DATASET CONTENT below:

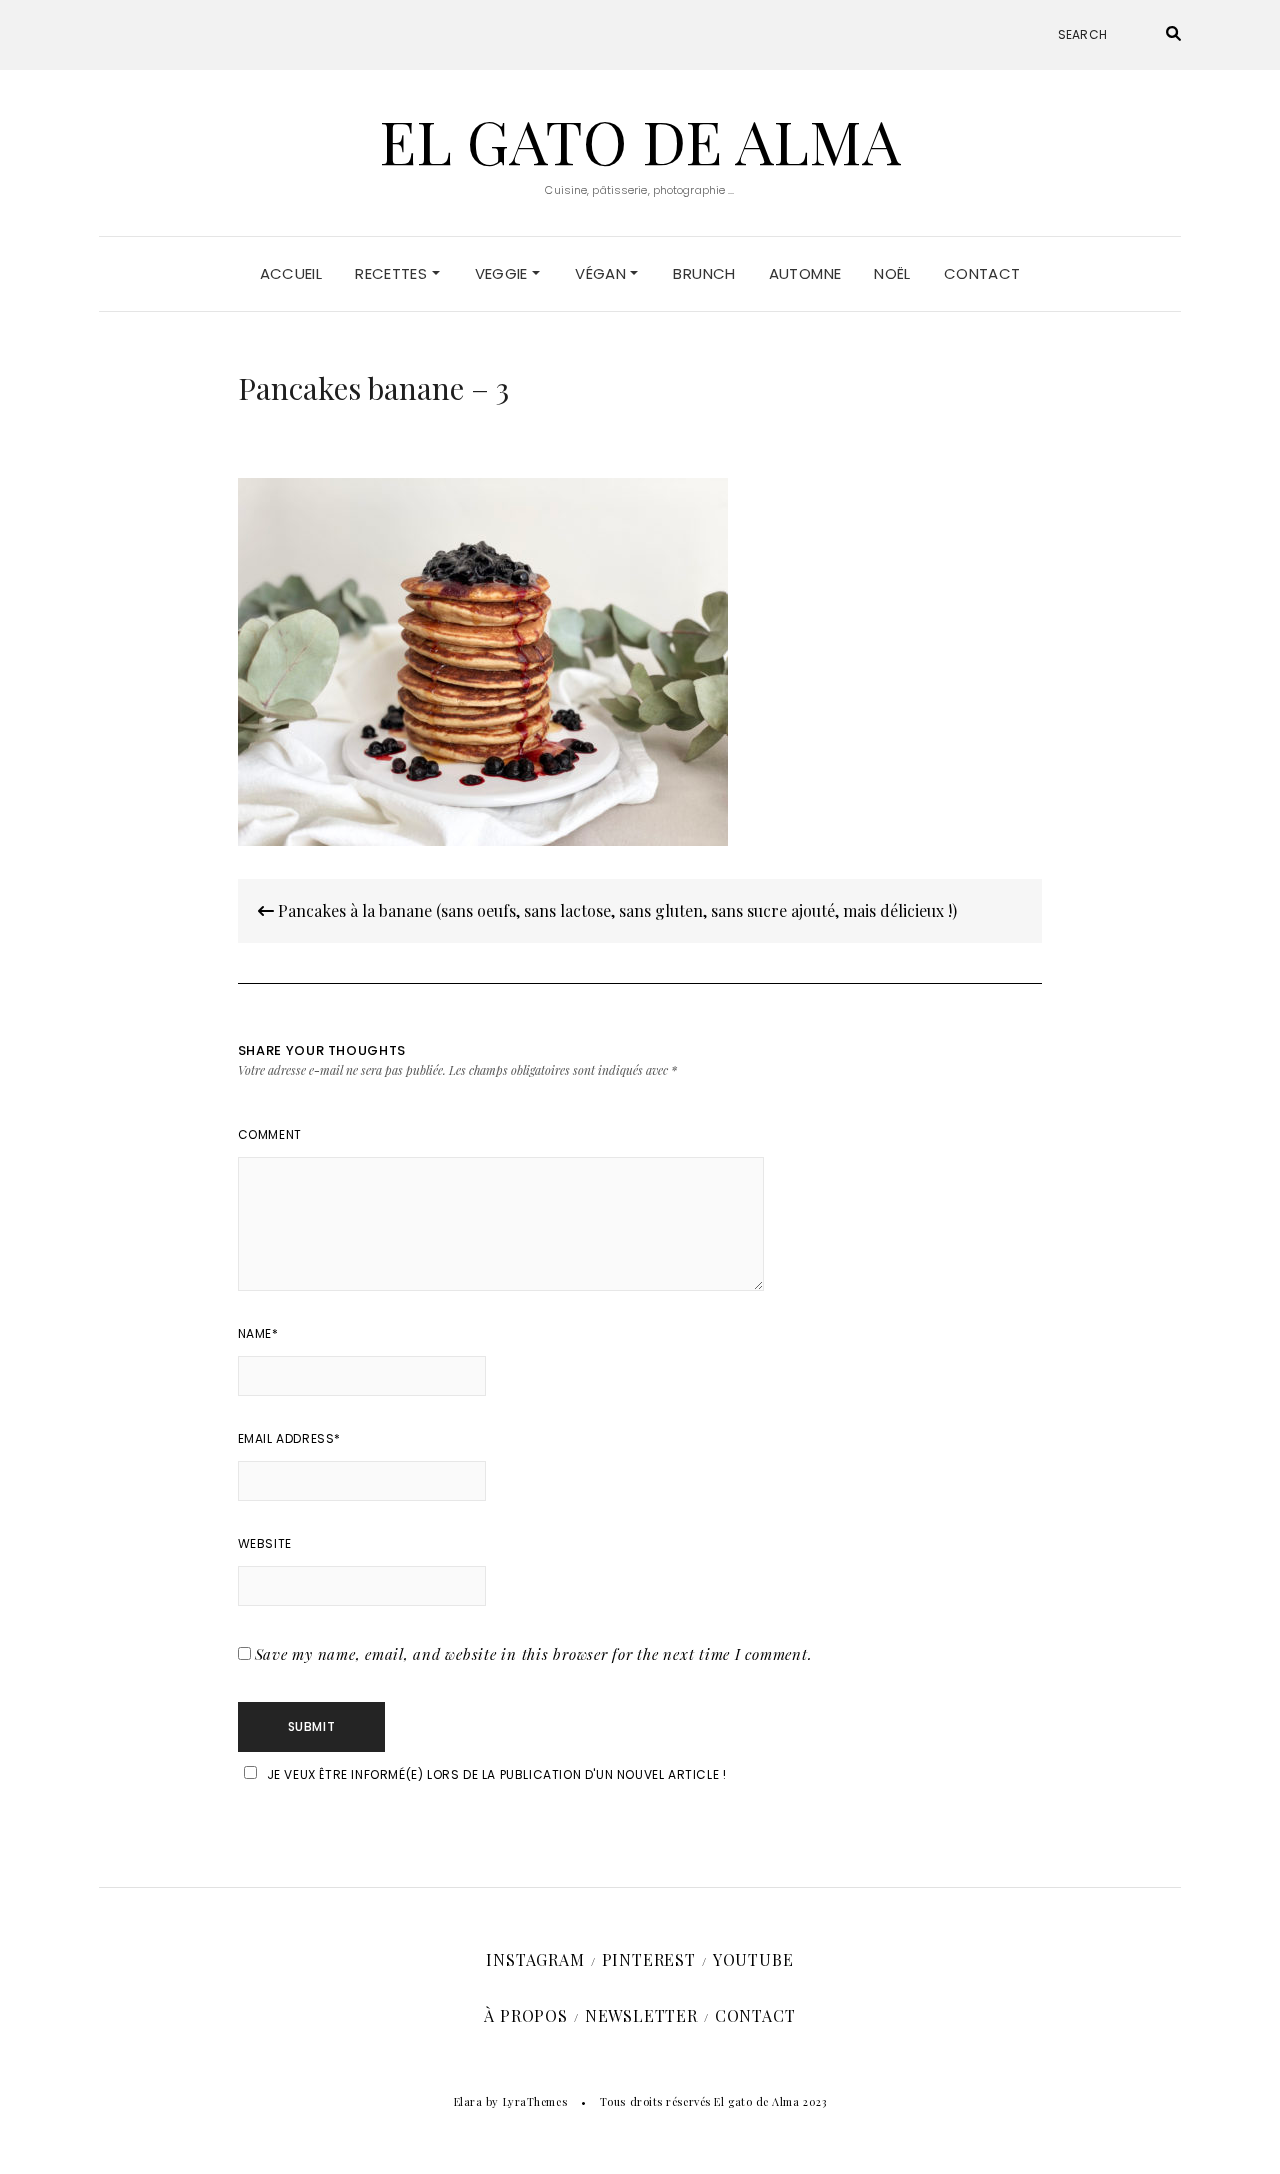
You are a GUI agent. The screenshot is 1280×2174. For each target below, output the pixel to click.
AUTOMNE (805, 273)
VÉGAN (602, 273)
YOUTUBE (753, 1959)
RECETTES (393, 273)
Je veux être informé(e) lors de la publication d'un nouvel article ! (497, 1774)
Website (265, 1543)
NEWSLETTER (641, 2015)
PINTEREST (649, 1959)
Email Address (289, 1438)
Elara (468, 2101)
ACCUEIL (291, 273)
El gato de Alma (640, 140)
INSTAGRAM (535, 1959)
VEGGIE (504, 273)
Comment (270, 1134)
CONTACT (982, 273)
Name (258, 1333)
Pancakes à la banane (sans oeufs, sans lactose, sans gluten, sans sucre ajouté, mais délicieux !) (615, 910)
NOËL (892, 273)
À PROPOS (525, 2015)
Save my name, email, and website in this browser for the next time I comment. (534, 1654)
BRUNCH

End of DATASET CONTENT.
DATASET CONTENT below:

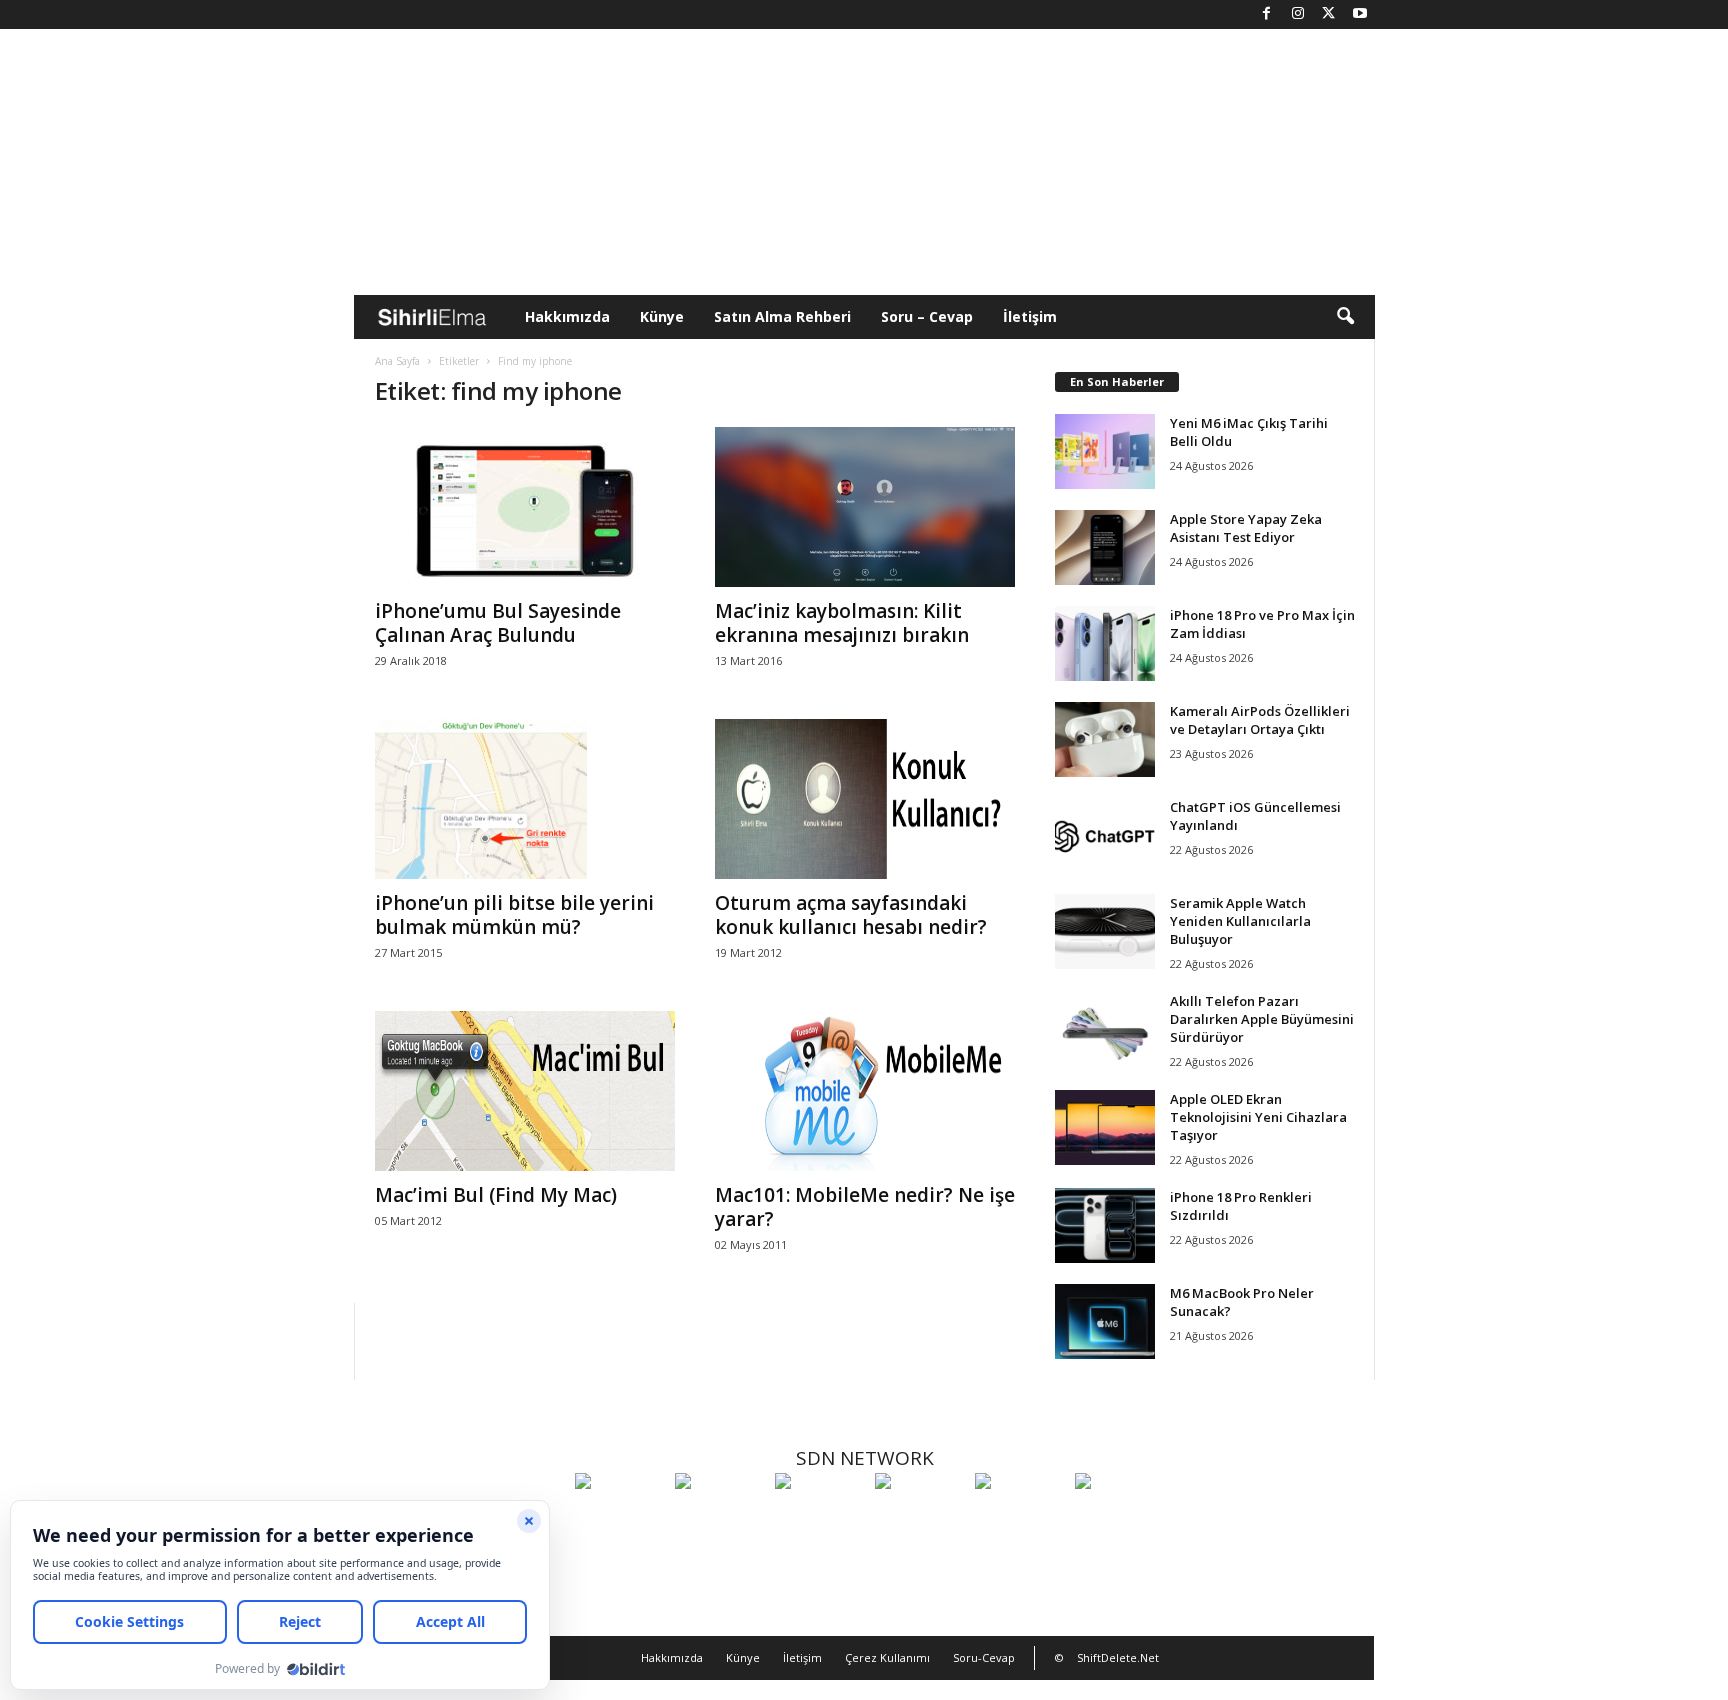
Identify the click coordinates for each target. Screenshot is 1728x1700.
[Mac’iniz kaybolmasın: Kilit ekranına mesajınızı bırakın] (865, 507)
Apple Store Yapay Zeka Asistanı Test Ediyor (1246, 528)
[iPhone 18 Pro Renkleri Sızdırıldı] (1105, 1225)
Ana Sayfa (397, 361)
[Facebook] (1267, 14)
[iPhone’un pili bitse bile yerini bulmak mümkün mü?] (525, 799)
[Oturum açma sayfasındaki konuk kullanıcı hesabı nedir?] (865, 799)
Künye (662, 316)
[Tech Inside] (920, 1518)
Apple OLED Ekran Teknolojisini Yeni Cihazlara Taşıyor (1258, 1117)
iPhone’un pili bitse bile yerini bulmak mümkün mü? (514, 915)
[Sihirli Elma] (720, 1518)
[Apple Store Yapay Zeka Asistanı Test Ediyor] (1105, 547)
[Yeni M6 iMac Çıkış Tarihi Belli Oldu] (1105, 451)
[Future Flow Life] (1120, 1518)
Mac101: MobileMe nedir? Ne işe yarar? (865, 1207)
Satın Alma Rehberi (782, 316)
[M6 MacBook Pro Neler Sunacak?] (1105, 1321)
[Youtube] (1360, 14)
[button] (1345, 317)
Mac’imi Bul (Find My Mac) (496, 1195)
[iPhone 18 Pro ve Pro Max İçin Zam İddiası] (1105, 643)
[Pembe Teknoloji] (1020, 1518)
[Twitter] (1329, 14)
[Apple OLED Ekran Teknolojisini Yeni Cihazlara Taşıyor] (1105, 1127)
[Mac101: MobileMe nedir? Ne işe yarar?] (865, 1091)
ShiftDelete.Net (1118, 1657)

End of DATASET CONTENT.

● **TASK DETAILS**
Scan the data for the string "bitse" and copy each line in which it occurs.

● **ANSWER TO THIS EXERCISE**
[iPhone’un pili bitse bile yerini bulmak mümkün mü?] (525, 799)
iPhone’un pili bitse bile yerini bulmak mümkün mü? (514, 915)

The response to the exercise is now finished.